10/21/07

A drunken monk's tongue (Plus: for other uses, see Facial (disambiguation).)

So I tongue-kissed an ex-monk the other day. It was your basic double-dare situation. We were standing in front of a bar we'd just been kicked out of with this fantastic couple from Queens whom we met by accident. They were in town visiting a brother, and they were off the next morning to attend the annual Maryland oyster-shucking championship. We, the monk and I, had been suckered to the bar for interdepartmental hobnobbing, unbeknownst to us when the invitation was extended, and having decided that the stakes of hobnobbing were too high, we decided to talk about sex and breakfast and shotgun Yuengling and PBR (bottles!) with this couple from Queens. Eventually, after last call and every other patron had come and gone, we were asked to leave the bar. So we were standing out front, awash in the glow of having met people you actually like by accident, and there was some talk of inhibitions, and then of not having inhibitions, and this somehow naturally precipitated a drunken monk's tongue wiggling around mine for upwards of a second. It was weird. It was also just like that movie, Tremors.

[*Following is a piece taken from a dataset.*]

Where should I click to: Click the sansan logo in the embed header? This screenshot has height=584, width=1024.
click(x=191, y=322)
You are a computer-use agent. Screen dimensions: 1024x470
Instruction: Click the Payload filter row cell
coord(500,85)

That movie's fucking awesome.

The couple from Queens finally left, and it was sad to see them go. Then, we peed in an alley, and because we yelled back and forth across the alley about how we were peeing in an alley, we got yelled at by a woman in a house for peeing in the alley. I yelled something about how I was peeing in somebody's private residential something-0r-other, and this woman yelled, pissed but amused, "how's it going guys?" I stifled my urge to say "morally inferior!" and simply shouted "great!" up at her bedroom window.

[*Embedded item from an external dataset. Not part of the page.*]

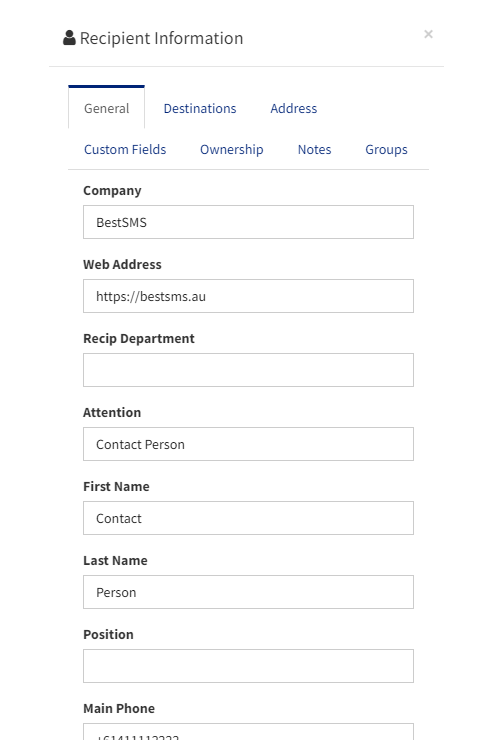The height and width of the screenshot is (751, 482).
Task: Focus the empty Position field
Action: (x=248, y=666)
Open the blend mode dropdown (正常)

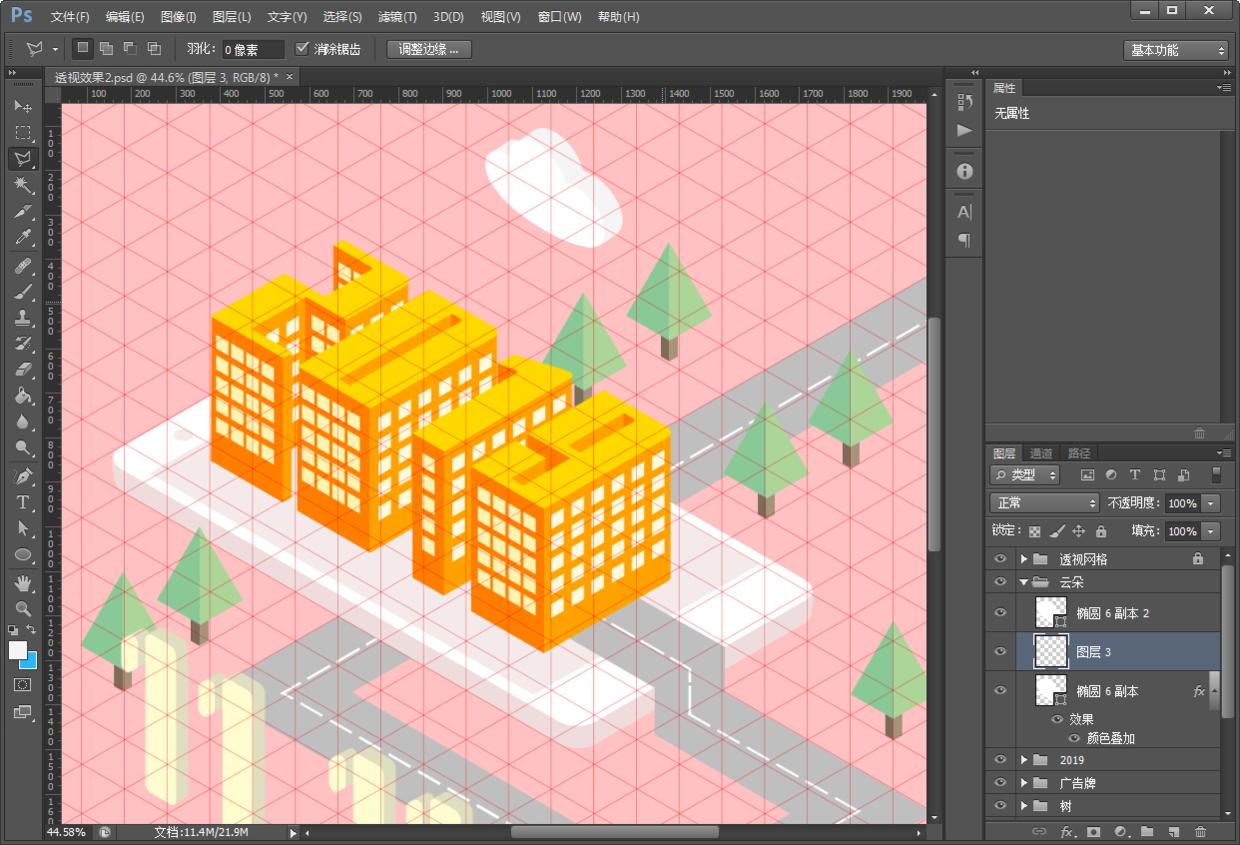point(1044,503)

And that's the story of why I had the savage hangover that kept me from reading 150 pages of Samuel Taylor Coleridge's theo-politics yesterday. Now, I have to read 150 pages of Samuel Taylor Coleridge's theo-politics, and write 6-7 pages about them in all their inscrutable neo-Kantian glory, by Tuesday morning. And I'm not very happy about it.

So I figured I'd at least get a blog post out of it, you know.

*ALSO*

Edit: I can't believe I wrote this any more than you can.

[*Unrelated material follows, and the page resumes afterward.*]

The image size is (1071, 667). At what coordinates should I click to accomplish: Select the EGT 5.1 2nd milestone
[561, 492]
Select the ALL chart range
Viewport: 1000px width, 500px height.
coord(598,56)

It's a familiar hypothetical: If aliens came to earth, and I was charged with introducing them to the highest achievements of the species, I'd...

Well, the first thing I would do is dial up wikipedia and show them how there are independent entries for "facial," "pearl necklace," and "cum shot" ("redirected from 'money shot'"), all of which link to each other. More importantly, in the "pearl necklace" page, there's a picture of, well... a girl with a pearl necklace. There's no room anymore to kvetch and moan and claim the encyclopedia didn't really teach you what a pearl necklace is because you can't visualize it from the description. Oh no -- it's all there. Too, there is no longer any cause to wonder whether the world was better off when the minds of its citizens were informed by the professional thinkers and good old boys who board-chaired the Brittanicas and Collier'ses. The wisdom of the mass of men, the mob mentality's instinct as an editor and redactor, is no longer subject to reproach or second-guessing. Amazing, in retrospect, that we were willing to put up with the many bricklike volumes of you fickle, instantly outdated editions, given what essential chunks of human knowledge you elided. Veritable worlds of universal wisdom simply stricken from your record, which paraded around with unearned, undeserved, intentionally misleading epithets like "unabridged" and "compendium" attached to their shirtfronts as credentials. Swindlers, the lot, I defy you!

"An encyclopedia, or (traditionally) encyclopædia, is a comprehensive written compendium that contains information on all branches of knowledge." The 2007 Brittanica macropaedia consists of 699 articles on subjects as diverse as physics, quantum physics, and special relativity. But it can't muster a 700th to chronicle the noble, neglected facial? ALL branches of knowledge. Except the facial. Until now!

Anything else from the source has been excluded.